Image via Shutterstock

Robinson calls Perch “Polite technology.” It is always there literally ready for action. In fact, because it is designed to only step into high gear when voice are recognized and people are actually interacting it is not the bandwidth hog you might suspect. It is also non-threatening since it does not record conversations. It fulfills the vision of video communications that has been the promise of the industry for almost four decades. Perch is not about surveillance it is about immersive conversations that give everyone the experience of being there.

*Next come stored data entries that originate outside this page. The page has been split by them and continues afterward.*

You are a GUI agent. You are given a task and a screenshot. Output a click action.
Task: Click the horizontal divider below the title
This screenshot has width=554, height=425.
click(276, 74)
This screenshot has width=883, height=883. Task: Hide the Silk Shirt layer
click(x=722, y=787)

The beauty is that remote workers can pop in and out of conversations by using the app. In addition, while designed for enterprises, it also provides a personal touch in that the system can be used for interactions with any place meaning you can have a real-time window on what is going on at home. Some might say this could prove to be a distraction, but what about the Internet Age does not have its distractive elements, and for working parents for example this could be a God send down the road as the technology becomes more extensile. 

What was fascinating about the event is that the pitches were preceded by a wonderful keynote by Jeff Bonforte, Communications Platform SVP at Yahoo. He walked the audience through his 12 steps for building an organization of driven by innovation in an era where the mantra must be to innovate or perish, and oh by the way do it fast.

Step #3, “Share Everything,” was the one that Perch is addressing. It also happens to be the one that set off a firestorm of debate when then new CEO Marissa Mayer ordered the remote workers back to the office or else. While the action may not have been artfully launched or spun as well as it could have been, the point Mayer was making and that Bonforte articulated well is that, without really personal interactions where ideas are passionately explained and challenged, the innovation process is – to be polite – sub-optimal. That used to be the function of the water cooler and in theory is the function of open space offices and well-stocked cafeterias that have replaced the water coolers as gathering places. Unfortunately, people go to those defined meeting spaces to “take a meeting.” The value of casual and spontaneous interactions that were the reason to wander down to the water cooler has been lost. 

Whether or not physical proximity is a good substitute for that old watering hole remains problematic. Wander through any major enterprise today with open space work space and what you see, much of it generational, are people with headsets on, faces buried in screens sending text messages and emails in many cases to people within eye-and or ear shot. 

In many ways physical conversation has become both a default way of interacting and as a result a lost art. It is for this very reason that the view from the perch is going to be consequential.